WHAT IS NEEDED - Write out again, unchanged, the line that has "Where should I click to: Switch" and each following line through the end of the entries below; leave pictures out.

RECORDS FOR THIS TASK -
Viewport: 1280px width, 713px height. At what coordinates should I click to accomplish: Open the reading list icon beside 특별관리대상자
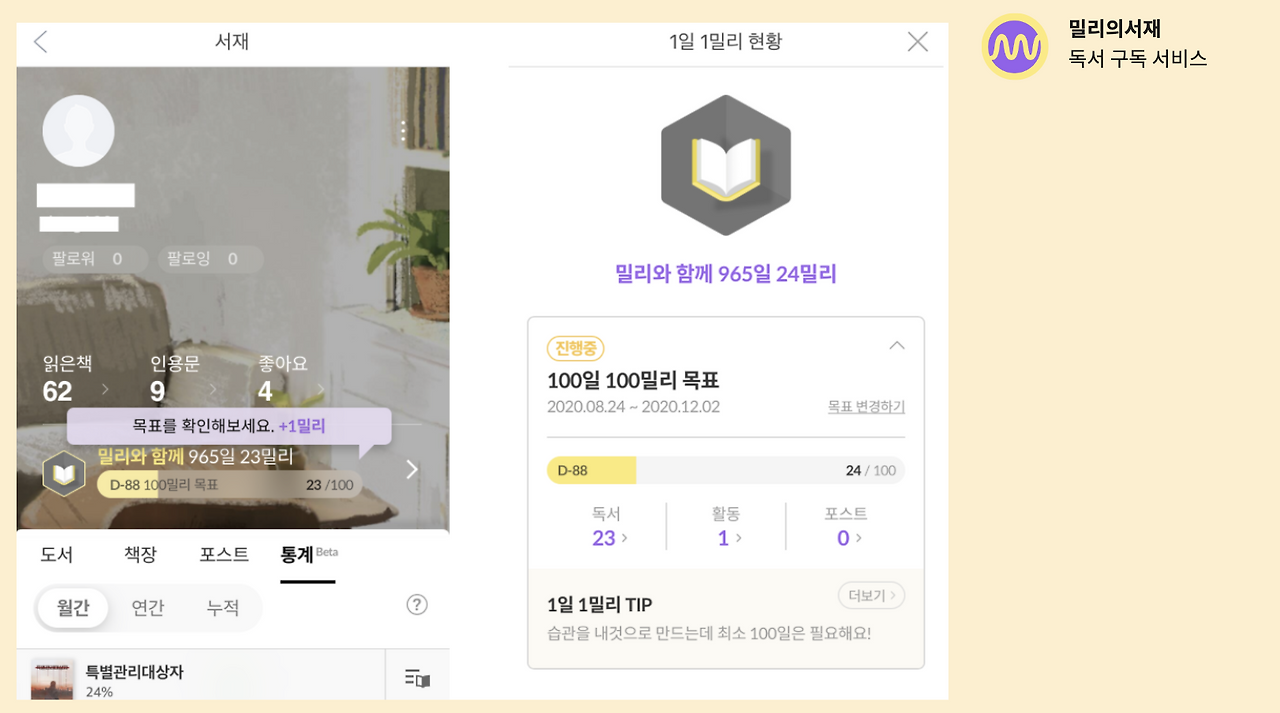point(417,678)
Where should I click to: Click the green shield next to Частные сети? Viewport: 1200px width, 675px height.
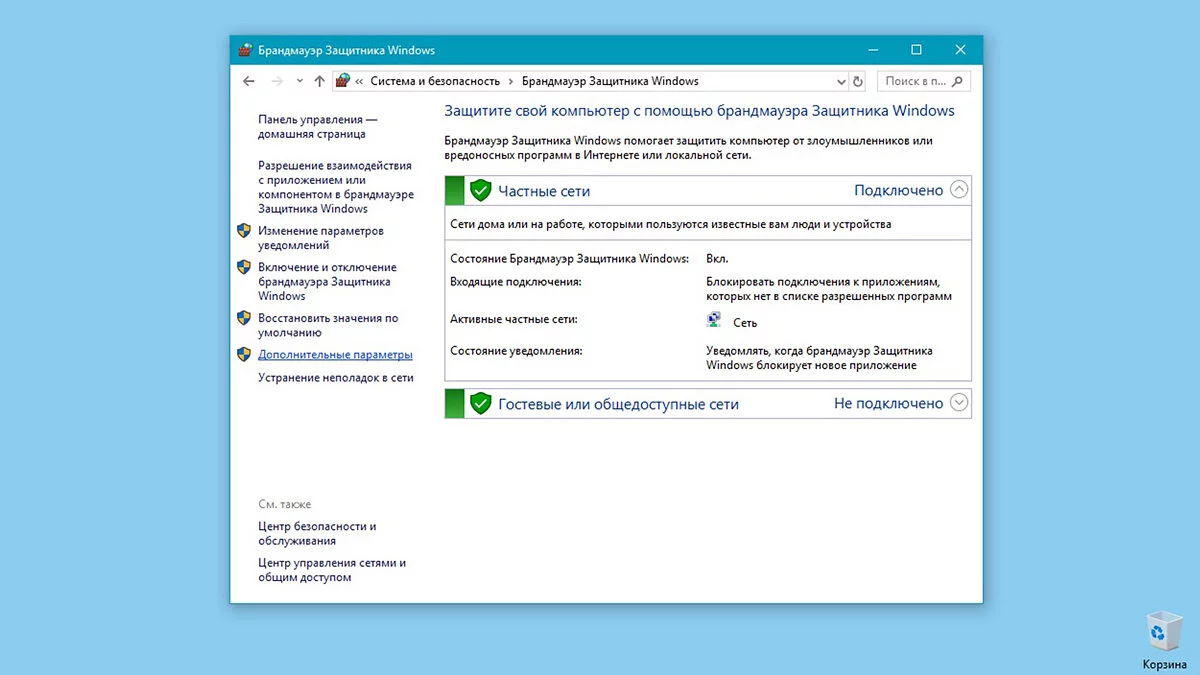click(x=481, y=190)
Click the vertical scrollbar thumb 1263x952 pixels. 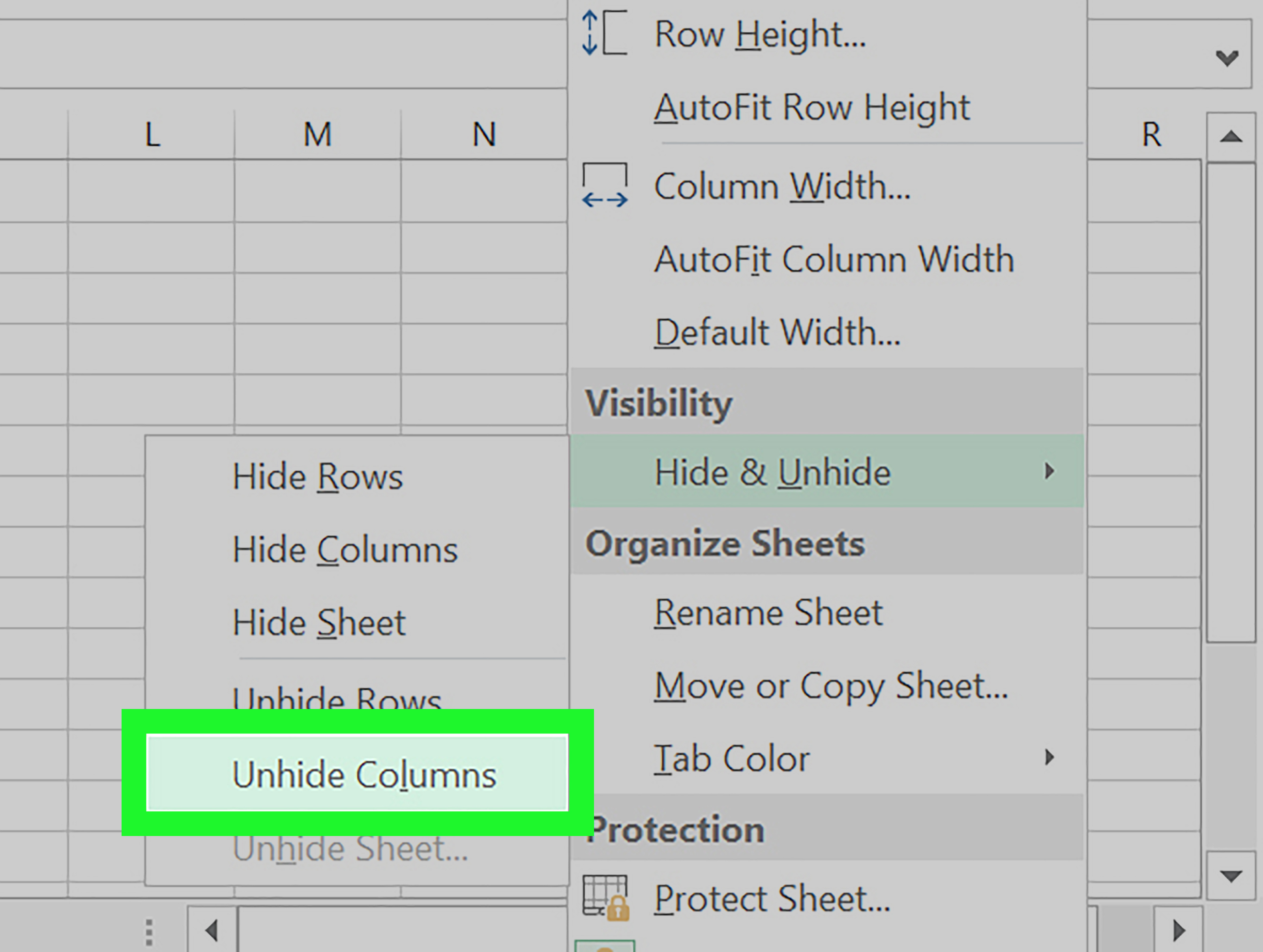pos(1231,402)
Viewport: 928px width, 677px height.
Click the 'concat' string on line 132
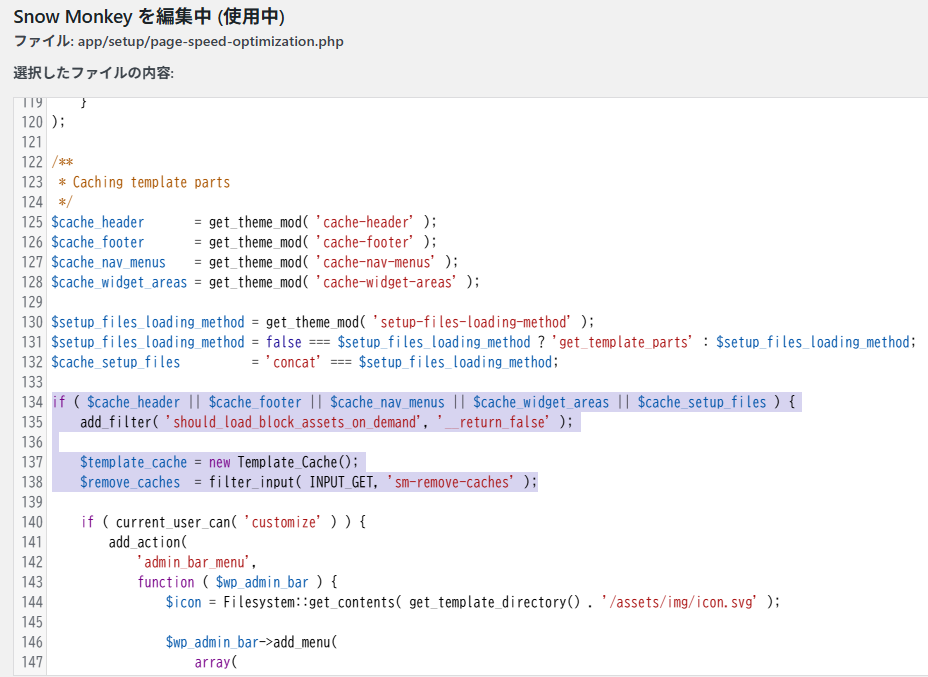pyautogui.click(x=292, y=362)
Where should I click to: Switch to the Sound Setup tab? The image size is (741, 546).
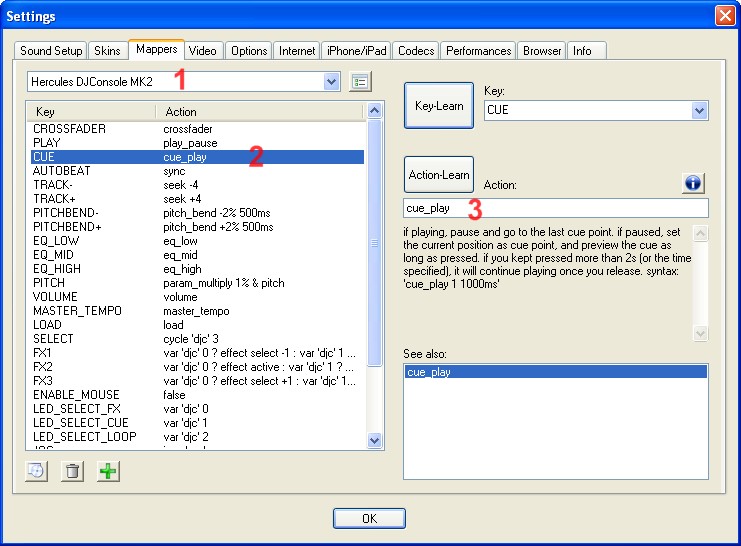click(51, 50)
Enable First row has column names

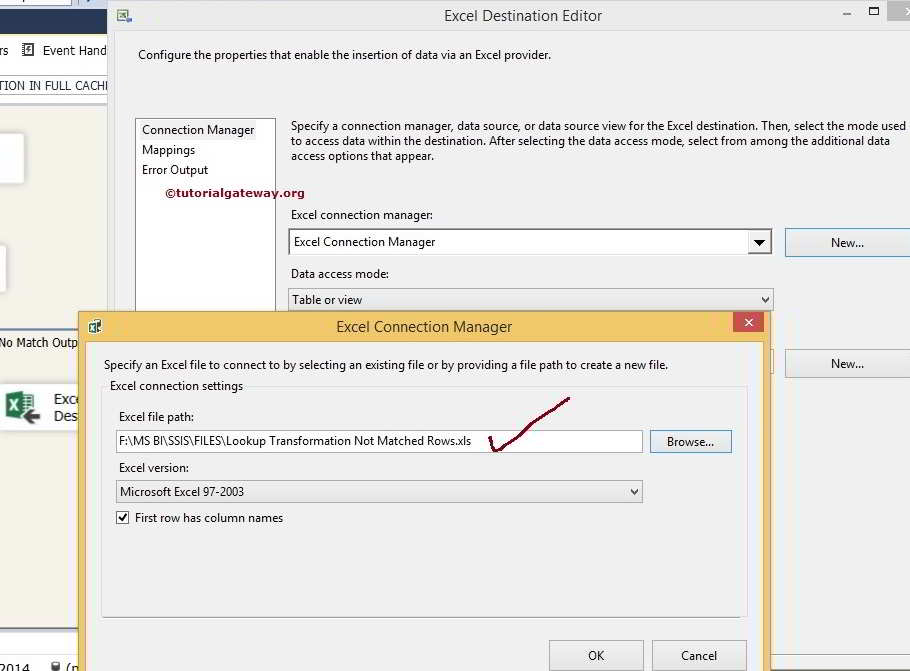click(123, 518)
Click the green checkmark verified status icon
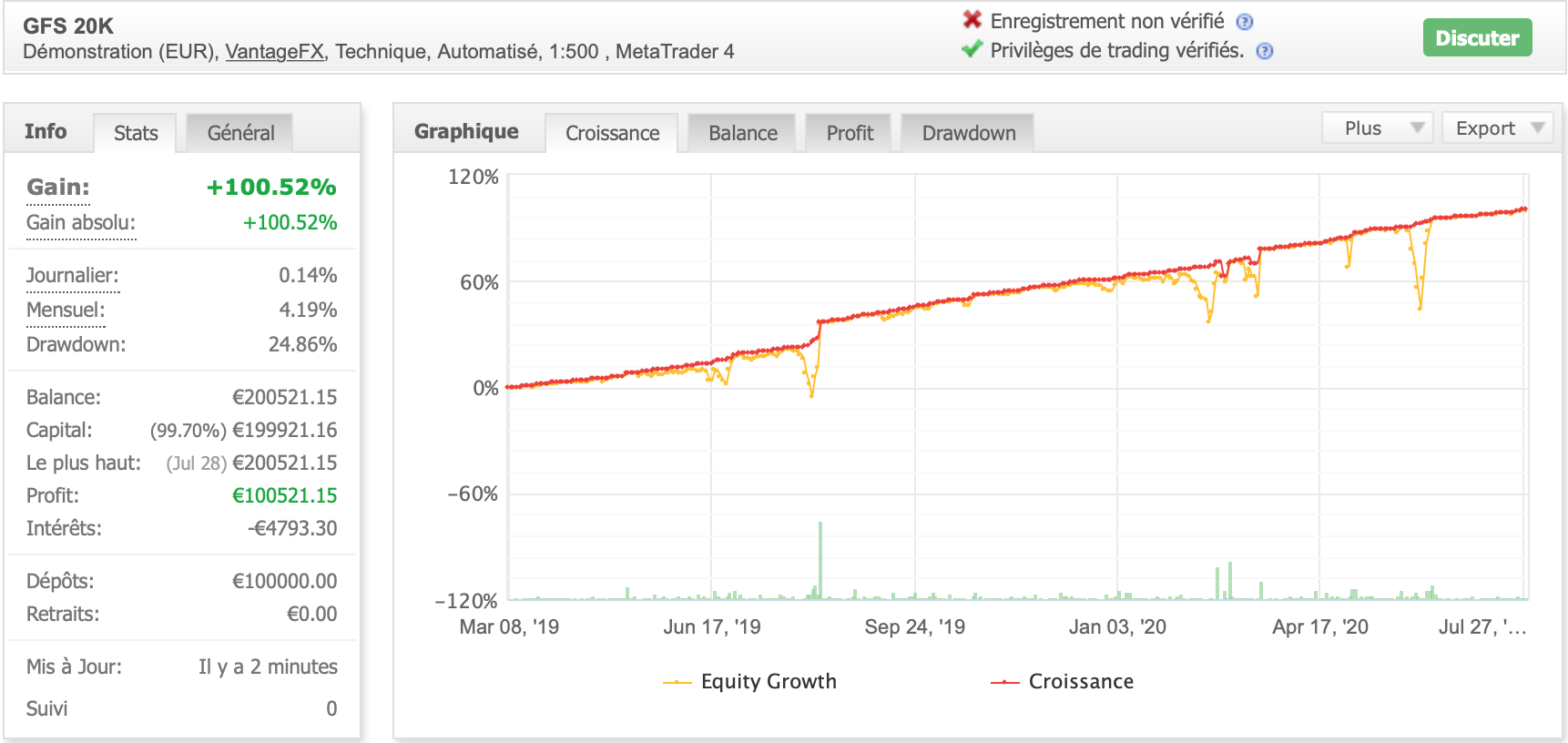The width and height of the screenshot is (1568, 743). coord(972,48)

WRITTEN SOLUTION -
Where should I click to: Switch to the Sound Setup tab? The image size is (741, 546).
click(51, 50)
Enable First row has column names

click(123, 518)
Click the green checkmark verified status icon
The width and height of the screenshot is (1568, 743). coord(972,48)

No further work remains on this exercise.